**AIM OF THE TASK**
Please report, as a single number, how many lines in the entries include the string "will".

**MATERIAL FOR THIS TASK**
= = = = =

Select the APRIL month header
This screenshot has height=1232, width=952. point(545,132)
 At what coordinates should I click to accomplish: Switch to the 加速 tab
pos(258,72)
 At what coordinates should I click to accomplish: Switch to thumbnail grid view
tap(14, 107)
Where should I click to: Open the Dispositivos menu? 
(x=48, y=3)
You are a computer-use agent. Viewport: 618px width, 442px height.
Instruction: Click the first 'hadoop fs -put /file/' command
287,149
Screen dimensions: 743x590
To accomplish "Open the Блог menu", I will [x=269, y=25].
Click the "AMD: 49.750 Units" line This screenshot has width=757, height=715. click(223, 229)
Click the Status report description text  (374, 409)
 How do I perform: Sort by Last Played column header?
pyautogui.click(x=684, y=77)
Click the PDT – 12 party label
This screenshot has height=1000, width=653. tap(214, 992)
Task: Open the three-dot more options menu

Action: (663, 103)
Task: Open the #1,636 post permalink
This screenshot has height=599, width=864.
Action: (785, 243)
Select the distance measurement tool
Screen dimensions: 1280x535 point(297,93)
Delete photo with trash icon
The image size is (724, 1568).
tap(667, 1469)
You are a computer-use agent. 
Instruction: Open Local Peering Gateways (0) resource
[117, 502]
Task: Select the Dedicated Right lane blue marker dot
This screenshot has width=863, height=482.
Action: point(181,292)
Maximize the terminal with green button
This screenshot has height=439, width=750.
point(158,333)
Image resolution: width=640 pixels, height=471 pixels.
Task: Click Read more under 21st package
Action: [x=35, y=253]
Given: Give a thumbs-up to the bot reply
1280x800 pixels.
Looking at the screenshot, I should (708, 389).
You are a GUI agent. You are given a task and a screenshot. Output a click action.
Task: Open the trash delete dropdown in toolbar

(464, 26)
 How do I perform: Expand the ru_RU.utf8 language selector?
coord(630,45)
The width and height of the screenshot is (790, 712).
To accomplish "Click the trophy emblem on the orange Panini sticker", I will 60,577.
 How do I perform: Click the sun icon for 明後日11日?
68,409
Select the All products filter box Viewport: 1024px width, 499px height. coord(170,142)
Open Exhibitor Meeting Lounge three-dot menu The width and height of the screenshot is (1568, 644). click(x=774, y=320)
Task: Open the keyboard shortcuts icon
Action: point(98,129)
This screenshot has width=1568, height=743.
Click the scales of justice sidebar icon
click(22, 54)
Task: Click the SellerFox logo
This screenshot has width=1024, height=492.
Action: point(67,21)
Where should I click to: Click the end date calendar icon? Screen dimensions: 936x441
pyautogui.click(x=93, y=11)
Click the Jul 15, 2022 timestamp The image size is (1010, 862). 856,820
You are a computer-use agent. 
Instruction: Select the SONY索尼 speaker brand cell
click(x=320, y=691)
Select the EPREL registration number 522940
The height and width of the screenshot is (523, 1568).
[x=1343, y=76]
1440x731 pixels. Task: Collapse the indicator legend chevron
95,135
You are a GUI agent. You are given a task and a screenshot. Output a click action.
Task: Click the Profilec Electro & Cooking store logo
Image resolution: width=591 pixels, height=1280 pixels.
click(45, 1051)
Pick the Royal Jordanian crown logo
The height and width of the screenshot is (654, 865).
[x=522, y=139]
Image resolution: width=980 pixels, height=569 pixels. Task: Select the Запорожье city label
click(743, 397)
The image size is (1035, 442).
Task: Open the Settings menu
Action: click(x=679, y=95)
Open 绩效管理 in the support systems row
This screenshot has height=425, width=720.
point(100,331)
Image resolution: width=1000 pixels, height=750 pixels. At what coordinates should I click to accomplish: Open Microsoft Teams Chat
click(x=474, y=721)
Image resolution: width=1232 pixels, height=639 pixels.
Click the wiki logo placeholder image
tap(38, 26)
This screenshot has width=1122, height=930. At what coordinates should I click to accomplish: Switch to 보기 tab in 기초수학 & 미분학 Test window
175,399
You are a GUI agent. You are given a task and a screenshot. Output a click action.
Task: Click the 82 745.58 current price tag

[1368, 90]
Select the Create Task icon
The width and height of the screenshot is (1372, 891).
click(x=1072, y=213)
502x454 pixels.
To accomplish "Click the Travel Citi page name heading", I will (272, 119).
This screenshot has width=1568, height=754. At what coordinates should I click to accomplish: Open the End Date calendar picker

= = = = =

**SOLUTION FOR THIS TASK**
3